Nella democrazia americana vi è una palese contraddizione legata alla persistenza di uno status di «subordinazione dei lavoratori ai padroni dell’economia, nonché l'assoggettamento di ogni individuo alla disciplina restrittiva e agli aspetti distruttivi del mercato». L'unica strada percorribile diventa pertanto quella dell’anarchismo libertario che «cerca di liberare il lavoro dallo sfruttamento economico» e la società dalla «tutela ecclesiastica o politica», aprendo in tal modo la strada a «un'alleanza di gruppi di uomini e donne liberi fondati sul lavoro cooperativo e un'amministrazione delle cose pianificata nell'interesse della comunità». Questa è per Chomsky l’eredità di Smith e del liberalismo classico che, molto prima di lui, Rudolf Rocker seppe fare propria. 

 

Puoi non essere d'accordo, ma non puoi non volergli bene

 

Il testo di Chomsky, pur rimanendo ricco di spunti di riflessione interessanti, manca di una compattezza tra le parti del testo, risultando nel complesso più un prezioso documento di scrittura erudita e denuncia sociale piuttosto che un puntuale lavoro di analisi. I toni avvincenti e sempre polemici dell’autore restano il filo conduttore di un testo che non si riesce mai a staccare dalla penna di chi lo scrive. Un testo che gioca la partita in attacco, come Chomsky fa sempre e rischiando a volte, come in questo caso, di tenere la difesa alta e farsi infilare dagli avversari. Una partita che, tuttavia, vale la pena di guardare. Buon Compleanno, Chomsky.

 

Nicola Riccardi

 

Chomsky, Noam [2016] (2017) Tre lezioni sull'uomo.

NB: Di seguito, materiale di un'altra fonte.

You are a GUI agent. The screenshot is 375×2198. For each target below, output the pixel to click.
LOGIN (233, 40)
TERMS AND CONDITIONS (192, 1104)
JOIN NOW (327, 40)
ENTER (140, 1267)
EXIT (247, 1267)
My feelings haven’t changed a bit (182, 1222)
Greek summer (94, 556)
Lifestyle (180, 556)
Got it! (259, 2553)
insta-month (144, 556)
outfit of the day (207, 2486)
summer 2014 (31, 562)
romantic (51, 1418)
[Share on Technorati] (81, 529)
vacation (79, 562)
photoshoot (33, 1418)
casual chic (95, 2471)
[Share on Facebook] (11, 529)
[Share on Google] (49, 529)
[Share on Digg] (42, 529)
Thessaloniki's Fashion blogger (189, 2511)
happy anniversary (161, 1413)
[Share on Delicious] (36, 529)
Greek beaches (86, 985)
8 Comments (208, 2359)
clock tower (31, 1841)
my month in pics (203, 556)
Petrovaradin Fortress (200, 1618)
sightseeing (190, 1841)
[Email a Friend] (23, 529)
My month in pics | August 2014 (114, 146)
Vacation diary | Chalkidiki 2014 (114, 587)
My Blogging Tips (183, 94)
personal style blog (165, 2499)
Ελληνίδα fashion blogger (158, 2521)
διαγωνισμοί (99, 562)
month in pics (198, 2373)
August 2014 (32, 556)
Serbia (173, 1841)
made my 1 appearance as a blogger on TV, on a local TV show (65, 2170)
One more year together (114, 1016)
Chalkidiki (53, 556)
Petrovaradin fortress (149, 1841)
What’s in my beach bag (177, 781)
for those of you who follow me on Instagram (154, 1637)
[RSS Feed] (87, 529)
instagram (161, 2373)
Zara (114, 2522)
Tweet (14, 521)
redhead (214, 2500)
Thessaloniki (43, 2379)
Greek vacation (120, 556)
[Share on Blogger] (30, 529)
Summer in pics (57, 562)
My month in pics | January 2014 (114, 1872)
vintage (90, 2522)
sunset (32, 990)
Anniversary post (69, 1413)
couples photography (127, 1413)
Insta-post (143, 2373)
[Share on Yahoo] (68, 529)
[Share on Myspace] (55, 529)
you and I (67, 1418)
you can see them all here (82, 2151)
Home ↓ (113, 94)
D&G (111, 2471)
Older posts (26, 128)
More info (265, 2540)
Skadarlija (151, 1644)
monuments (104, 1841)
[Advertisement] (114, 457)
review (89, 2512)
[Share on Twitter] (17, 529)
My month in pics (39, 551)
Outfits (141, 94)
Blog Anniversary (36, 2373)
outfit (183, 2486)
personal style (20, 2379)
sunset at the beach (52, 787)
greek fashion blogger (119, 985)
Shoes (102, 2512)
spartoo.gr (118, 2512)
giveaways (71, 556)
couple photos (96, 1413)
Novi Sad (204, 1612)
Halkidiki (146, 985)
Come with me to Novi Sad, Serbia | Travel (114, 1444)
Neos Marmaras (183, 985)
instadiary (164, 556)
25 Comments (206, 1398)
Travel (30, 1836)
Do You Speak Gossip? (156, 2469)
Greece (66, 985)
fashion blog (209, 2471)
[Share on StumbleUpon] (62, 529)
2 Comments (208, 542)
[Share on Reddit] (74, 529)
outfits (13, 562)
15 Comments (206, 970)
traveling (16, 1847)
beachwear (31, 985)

Firenze: Ponte alle Grazie.

 

Bibliografia, riferimenti e suggerimenti di lettura

  • Bartels, Larry M. (2010) Unequal Democracy: The Political Economy of the Golden Age. Princeton: Princeton University Press.
  • Chomsky, Noam (2015) The Minimalist Program. Cambridge; London: MIT Press.
  • Chomsky, Noam; Foucault, Michel [1994] (2008) Della natura umana. Invariante biologico e potere politico. Roma: DeriveApprodi.
  • Galilei, Galileo [1632] (2002) Dialogo sopra i due massimi sistemi del mondo. Torino: Einaudi.
  • Gilens, Martin (2012) Affluence and Influence: Economic Inequality and Political Power in America. New York: Princeton University Press. 
  • Harari, Yuval Noah (2014) Sapiens: da animali a dèi. Breve storia dell'umanità. Milano: Bompiani.
  • Smith, Adam [1759] (2013) Teoria dei sentimenti morali. Milano: BUR.